Did that reservation continue in the court the jurisdiction to make a determination as to alimony, although final judgment has been entered in the action? We regard that question as no longer an open one in this State. Passing by the cases of Cooledge v. Cooledge and Forrest v. Forrest, above cited, very recent cases in which the question has been discussed by the Court of Appeals, leave no doubt, in our judgment, as to the answer which we are bound to give to it. In the case of Galusha v. Galusha ( 138 N.Y. 272) it appears that, upon the trial of a former action for an absolute divorce, the court had entered in the final judgment a direction that the question of alimony stand for the further consideration of the court. In view of that provision of the judgment, the court held that the question of alimony, having been especially reserved for the further consideration of the court, was still within its jurisdiction to determine. This proposition lay at the very foundation of the argument by which the court, in the case cited, reached the conclusion which it did, and it is not, therefore, to be regarded as dictum, although it is probable that the court might have reached the same conclusion without determining it.
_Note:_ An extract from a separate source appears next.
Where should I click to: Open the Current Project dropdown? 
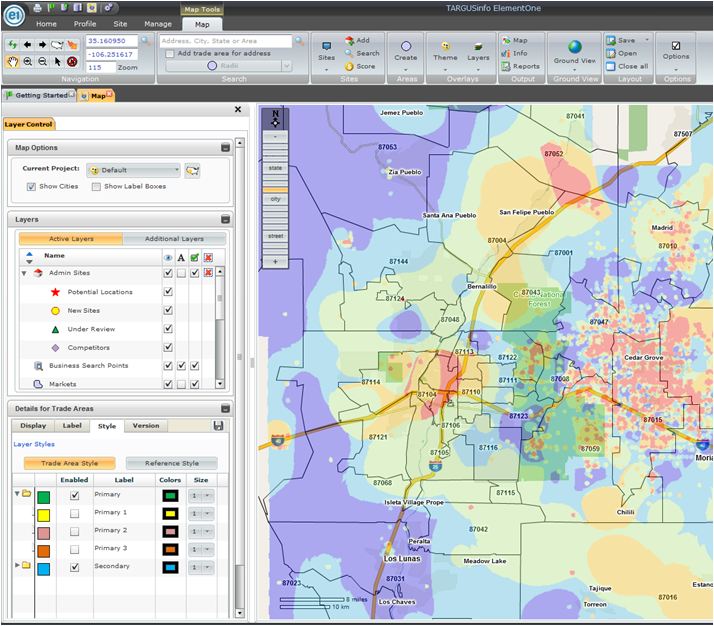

But as the court did determine it, and the opinion in which it was discussed at considerable length was concurred in by all the judges, it must be taken as a final conclusion of the court of last resort that the reservation of such a question still leaves jurisdiction in the court to finally determine it after entry of judgment for divorce. In the later case of People ex rel. Comrs. of Charities v. Cullen ( 153 N.Y. 629) it was said in the opinion of the court that, having reserved the question of alimony, the court had still power to modify its decree in that regard. The opinion in which this was stated was concurred in by all the judges constituting the court.
It is claimed, however, that the case of Walker v. Walker ( 155 N.Y. 77) is an authority against this conclusion and substantially overrules these cases. In Walker v. Walker the question arose upon an appeal from the order modifying the judgment by granting alimony, and it appeared that no reservation of the question of alimony had been made by the court, and, because of that fact, that case is not authority in the case at bar. It clearly could not have been the intention in that case to overrule the case of Galusha v. Galusha, or of People ex rel. Comrs. of Charities v. Cullen, both of which were recently decided, because no reference was made to either of those cases in the opinion in Walker v. Walker; and the case of People ex rel. Comrs. of Charities v. Cullen was decided by a court composed of precisely the same judges as those sitting when the case of Walker v. Walker was determined. The cases are clearly distinguishable and cannot be controlled by the same considerations. The fact that the right of modification is reserved in the judgment must be taken to be the controlling fact which continues in the court the jurisdiction to determine the question of alimony, although it is not disposed of by the judgment for divorce.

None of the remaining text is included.